UNITED STATES DISTRICT COURT WESTERN DISTRICT OF KENTUCKY AT LOUISVILLE
Mar 26, 2012
CIVIL ACTION NO. 3:11CV-362-H (W.D. Ky. Mar. 26, 2012)

Opinion

CIVIL ACTION NO. 3:11CV-362-H

03-26-2012

AUGUSTUS WARD PLAINTIFF v. SANDRA DICKENS et al. DEFENDANTS


MEMORANDUM OPINION AND ORDER

This matter is before the Court on the motion for summary judgment and for declaratory judgment by Defendants (DN 22). Plaintiff filed a response (DN 26), and the motion is ripe for decision. Upon review, for the reasons set forth below, the Court will grant Defendants' motion for summary judgment, deny their motion for declaratory relief, and dismiss the action.

The Court notes that there is a pending discovery motion filed by Plaintiff. The Court has reviewed the motion and finds the discovery requested by Plaintiff is not necessary for the resolution of the motion for summary judgment. Plaintiff's motion will therefore be denied as moot.

A. Motion for summary judgment

I.

Plaintiff sues Defendants under the Fair Housing Act (FHA), 42 U.S.C. § 3601 et seq. In the unsworn complaint, he alleges that Defendants discriminated against him because of his disability and retaliated against him for exercising his rights under the FHA. Plaintiff rented a house owned by Defendants. He alleges that he suffers from a number of medical conditions, including scoliosis, lordosis, and spondylosis, and that he is a disabled person as defined by § 3602(h) in that he is limited in his ability to walk for long periods of time.

Plaintiff alleges that Defendants denied him a reasonable accommodation for his disability. He states that he requested that Defendants allow a ramp to be installed at the property at his own expense. Plaintiff states that Defendants told him that he signed a lease stating that he is not allowed to alter the property in any way and that if any modifications were made he would be evicted and he would forfeit his security deposit.

Plaintiff alleges that he also requested an accommodation to be allowed to pay his rent within the first week of each month because "money the 'Plaintiff' has coming in does not come in on the first of each month, therefore the rent would be late (between 1-7 days)." Plaintiff states that Defendants denied this request. He states that he was told that rent was due on the first and there would be a late charge for each day the rent was paid after the first. Plaintiff alleges that he also made a request for a reasonable accommodation by asking Defendants to alter the lease so that he would not be responsible for taking care of the lawn at the property. This request was also denied. He also alleges that Defendants made several "verbal abusive remarks" to Plaintiff "by stating that before the house was rented to the Plaintiff, the Plaintiff should have told the Defendants about his Disability."

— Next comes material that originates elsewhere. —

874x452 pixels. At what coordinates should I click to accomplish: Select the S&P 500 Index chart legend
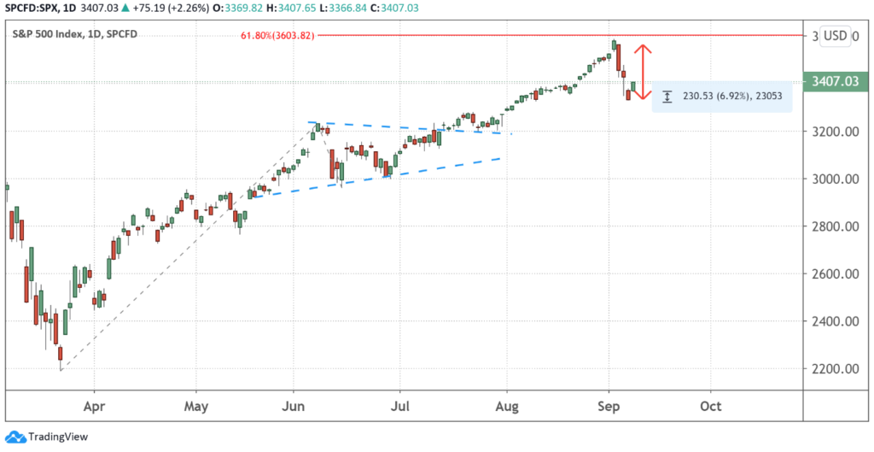75,34
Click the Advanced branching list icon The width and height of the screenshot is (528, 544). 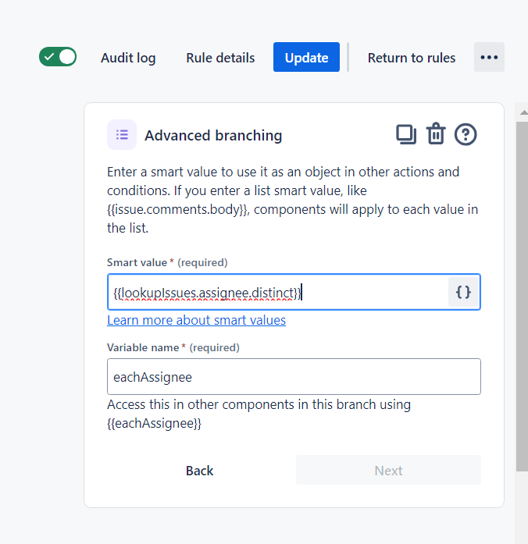pos(122,134)
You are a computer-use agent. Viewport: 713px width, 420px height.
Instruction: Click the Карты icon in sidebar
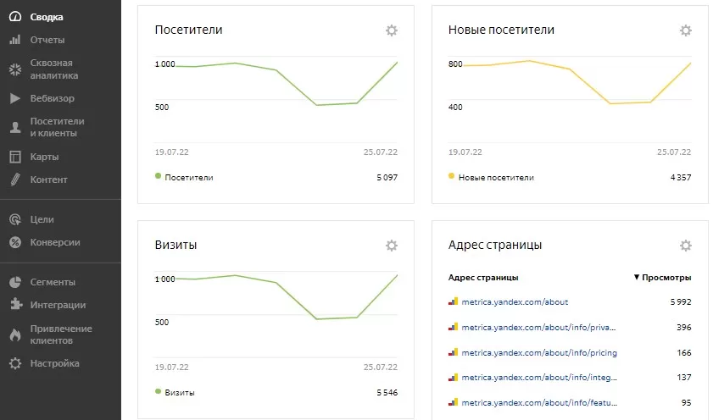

In their motion for summary judgment, Defendants state that Plaintiff's lease term began on March 2, 2011. Under the lease, the monthly rent of $725.00 was due on the first day of each month and there was a late fee of $10.00 per day for payment made after the first day of the month. Plaintiff paid the rent for March along with a security deposit. However, Plaintiff failed to pay the April rent on April 1, 2011. Defendants attach the affidavit of Defendant Sandra Dickens stating that Plaintiff paid the rent for April on April 30 and refused to pay the late fees saying that it was his bank's fault. The affidavit also states that Plaintiff failed to pay the rent for May, June, July, and August 2011. They also attach an eviction notice mailed to Plaintiff on May 25, 2011, stating that the eviction was due to non-payment of rent and that the rent was in arrearage on that date in the amount of $895.00. Defendant Sandra Dickens's affidavit also states that Defendants were not going to pay for the ramp because Plaintiff had not paid his rent.

In Plaintiff's unsworn response to the motion for summary judgment, Plaintiff states, "Rent has been paid every month the Plaintiff has lived there." He states that Defendants and their attorney have made inconsistent statements about the months Plaintiff did not pay rent. However, Plaintiff does not attach any evidence to demonstrate that he paid the rent. He also states that Defendants have not complied with the Discovery Plan, that he was not permitted to cross-examine Defendant Sandra Dickens when she made her affidavit, and that he was not given adequate time for discovery.

II.

Summary judgment is proper "if the movant shows that there is no genuine dispute as to any material fact and the movant is entitled to judgment as a matter of law." Fed. R. Civ. P. 56(a). The party moving for summary judgment bears the burden of demonstrating the absence of a genuine issue of material fact. Celotex Corp. v. Catrett, 477 U.S. 317, 323 (1986).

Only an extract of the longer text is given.